## PROBLEM TO WORK ON:
Give back, word for word, the line that contains "Where should I click to: Select the beige" and all lines after it in the material, through the last; please include only these.
========
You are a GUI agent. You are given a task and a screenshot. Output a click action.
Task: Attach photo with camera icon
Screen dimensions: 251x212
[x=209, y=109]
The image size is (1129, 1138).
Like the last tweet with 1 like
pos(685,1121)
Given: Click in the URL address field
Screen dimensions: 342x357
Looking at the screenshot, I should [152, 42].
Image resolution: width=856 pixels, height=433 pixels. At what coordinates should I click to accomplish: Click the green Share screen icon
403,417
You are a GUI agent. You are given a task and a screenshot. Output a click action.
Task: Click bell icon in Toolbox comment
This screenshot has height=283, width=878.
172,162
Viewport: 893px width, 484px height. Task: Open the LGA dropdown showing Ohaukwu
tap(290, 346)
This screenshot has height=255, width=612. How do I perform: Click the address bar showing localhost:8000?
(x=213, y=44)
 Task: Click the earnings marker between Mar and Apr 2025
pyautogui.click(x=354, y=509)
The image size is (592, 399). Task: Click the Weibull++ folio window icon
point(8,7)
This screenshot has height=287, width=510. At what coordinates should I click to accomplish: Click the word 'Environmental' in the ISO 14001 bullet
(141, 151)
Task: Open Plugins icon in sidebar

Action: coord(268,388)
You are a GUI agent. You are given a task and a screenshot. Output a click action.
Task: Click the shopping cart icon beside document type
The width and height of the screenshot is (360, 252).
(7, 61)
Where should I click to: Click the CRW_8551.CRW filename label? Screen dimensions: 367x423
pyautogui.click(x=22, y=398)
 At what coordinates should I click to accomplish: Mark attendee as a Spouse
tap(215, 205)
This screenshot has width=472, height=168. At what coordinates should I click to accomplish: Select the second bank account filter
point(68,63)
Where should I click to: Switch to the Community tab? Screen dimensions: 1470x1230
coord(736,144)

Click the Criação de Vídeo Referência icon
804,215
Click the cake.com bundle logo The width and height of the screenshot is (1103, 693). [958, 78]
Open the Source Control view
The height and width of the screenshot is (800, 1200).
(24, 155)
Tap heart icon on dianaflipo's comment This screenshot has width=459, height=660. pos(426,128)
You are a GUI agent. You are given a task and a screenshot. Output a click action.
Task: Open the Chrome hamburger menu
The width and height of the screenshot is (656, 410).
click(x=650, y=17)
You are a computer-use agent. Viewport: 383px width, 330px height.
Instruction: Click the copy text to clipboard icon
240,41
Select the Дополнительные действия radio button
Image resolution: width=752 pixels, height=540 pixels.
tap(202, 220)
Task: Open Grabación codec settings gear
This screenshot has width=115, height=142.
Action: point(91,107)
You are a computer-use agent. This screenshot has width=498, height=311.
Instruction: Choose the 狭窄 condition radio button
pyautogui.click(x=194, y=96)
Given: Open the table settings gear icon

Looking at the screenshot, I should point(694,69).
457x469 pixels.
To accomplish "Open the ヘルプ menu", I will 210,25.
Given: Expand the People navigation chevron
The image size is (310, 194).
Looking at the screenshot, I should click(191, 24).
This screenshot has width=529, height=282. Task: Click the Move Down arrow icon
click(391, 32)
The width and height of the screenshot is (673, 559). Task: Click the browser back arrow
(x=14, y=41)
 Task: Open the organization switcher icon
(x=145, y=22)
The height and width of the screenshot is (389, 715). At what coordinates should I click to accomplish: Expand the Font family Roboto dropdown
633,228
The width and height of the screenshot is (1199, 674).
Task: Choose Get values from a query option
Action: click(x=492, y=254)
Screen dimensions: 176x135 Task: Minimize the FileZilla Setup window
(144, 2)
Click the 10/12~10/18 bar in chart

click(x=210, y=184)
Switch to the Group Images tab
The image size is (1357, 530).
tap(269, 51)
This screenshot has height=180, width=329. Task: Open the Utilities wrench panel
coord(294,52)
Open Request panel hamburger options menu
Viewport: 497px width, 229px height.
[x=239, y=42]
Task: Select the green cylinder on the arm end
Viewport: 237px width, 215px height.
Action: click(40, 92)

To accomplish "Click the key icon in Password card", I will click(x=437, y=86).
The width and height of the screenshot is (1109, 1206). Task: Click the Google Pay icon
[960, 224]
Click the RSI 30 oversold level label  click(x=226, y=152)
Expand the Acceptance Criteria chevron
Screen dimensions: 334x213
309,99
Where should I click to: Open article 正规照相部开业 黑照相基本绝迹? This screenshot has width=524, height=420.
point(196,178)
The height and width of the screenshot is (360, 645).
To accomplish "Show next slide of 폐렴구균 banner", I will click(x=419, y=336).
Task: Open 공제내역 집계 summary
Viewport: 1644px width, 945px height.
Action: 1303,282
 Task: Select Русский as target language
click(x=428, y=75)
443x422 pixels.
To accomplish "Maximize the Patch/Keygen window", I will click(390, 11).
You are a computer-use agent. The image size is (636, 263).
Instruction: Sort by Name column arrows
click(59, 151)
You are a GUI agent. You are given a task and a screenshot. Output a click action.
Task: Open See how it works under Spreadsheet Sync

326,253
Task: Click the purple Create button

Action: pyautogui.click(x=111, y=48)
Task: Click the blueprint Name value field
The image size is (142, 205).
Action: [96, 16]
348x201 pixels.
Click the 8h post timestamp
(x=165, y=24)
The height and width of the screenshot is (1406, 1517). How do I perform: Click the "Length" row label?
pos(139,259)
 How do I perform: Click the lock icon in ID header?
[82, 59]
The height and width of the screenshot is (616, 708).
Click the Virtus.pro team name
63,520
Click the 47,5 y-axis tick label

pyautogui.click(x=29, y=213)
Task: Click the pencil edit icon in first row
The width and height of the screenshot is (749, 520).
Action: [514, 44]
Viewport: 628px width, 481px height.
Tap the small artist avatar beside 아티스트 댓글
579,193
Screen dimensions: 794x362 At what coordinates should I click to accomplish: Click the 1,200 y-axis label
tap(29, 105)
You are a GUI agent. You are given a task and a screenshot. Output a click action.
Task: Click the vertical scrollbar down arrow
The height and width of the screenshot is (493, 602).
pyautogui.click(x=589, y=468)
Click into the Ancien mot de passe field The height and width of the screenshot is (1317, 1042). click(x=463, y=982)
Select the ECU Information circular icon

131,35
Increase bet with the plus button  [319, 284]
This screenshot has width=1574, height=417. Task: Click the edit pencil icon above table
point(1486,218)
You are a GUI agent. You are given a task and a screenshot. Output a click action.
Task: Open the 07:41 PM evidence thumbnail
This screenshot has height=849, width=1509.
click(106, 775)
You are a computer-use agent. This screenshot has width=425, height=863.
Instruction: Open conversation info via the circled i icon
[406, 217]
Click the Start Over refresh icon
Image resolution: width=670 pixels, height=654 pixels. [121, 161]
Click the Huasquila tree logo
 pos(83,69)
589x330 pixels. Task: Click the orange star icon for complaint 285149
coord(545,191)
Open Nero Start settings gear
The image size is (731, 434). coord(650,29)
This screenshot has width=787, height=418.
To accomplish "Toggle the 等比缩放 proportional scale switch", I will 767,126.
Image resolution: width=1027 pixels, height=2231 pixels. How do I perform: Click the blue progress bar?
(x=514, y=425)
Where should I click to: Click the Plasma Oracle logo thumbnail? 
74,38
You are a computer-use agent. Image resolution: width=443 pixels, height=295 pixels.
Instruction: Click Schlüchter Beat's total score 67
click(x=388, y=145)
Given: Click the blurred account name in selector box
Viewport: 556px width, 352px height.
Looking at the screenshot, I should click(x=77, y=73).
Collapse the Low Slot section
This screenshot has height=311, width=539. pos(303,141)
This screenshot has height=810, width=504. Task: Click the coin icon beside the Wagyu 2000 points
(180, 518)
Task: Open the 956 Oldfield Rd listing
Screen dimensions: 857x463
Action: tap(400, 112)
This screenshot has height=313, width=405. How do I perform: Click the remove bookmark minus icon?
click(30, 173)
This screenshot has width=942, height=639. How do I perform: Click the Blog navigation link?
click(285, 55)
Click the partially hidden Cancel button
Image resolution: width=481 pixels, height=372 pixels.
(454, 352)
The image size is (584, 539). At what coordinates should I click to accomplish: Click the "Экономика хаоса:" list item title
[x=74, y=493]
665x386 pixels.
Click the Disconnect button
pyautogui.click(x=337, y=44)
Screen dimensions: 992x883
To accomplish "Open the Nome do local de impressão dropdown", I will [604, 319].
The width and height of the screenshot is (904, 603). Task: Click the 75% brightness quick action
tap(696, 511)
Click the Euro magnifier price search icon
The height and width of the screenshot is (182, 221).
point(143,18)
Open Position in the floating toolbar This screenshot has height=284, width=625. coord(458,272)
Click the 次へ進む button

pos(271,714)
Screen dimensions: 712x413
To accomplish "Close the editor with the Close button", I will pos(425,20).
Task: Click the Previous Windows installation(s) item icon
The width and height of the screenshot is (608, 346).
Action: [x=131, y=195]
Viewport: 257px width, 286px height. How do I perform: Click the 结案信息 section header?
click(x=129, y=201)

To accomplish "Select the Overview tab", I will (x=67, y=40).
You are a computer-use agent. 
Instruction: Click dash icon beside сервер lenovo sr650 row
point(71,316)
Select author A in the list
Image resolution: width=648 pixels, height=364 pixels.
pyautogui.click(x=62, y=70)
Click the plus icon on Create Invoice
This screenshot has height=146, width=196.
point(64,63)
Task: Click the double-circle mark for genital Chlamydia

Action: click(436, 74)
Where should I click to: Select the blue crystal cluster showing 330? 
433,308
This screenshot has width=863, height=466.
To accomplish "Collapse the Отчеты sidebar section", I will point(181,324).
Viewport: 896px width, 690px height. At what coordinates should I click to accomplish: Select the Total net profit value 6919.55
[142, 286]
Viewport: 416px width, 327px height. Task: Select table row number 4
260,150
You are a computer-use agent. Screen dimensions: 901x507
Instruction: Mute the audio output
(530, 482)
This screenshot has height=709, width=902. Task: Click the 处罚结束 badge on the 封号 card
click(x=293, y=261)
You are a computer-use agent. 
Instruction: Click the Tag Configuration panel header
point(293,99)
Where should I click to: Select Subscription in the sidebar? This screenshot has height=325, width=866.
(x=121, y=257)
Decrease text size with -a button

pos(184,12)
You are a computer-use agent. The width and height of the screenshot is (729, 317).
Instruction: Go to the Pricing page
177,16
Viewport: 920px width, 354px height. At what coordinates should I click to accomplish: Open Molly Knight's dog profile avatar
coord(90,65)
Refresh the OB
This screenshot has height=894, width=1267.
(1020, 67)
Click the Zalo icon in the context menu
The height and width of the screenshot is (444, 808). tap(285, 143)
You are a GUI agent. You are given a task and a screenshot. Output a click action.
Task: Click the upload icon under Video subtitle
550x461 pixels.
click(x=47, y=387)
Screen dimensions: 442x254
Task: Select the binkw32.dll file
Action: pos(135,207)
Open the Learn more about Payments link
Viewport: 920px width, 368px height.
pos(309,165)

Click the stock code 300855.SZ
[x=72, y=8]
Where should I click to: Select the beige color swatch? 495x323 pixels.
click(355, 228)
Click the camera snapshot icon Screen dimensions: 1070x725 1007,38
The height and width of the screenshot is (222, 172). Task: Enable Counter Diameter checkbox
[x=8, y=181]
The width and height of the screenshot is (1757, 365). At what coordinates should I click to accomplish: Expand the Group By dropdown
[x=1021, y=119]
========
## TASK RESULT:
Where should I click to: Select the beige color swatch? 495x323 pixels.
click(355, 228)
Click the camera snapshot icon Screen dimensions: 1070x725 1007,38
The height and width of the screenshot is (222, 172). Task: Enable Counter Diameter checkbox
[x=8, y=181]
The width and height of the screenshot is (1757, 365). At what coordinates should I click to accomplish: Expand the Group By dropdown
[x=1021, y=119]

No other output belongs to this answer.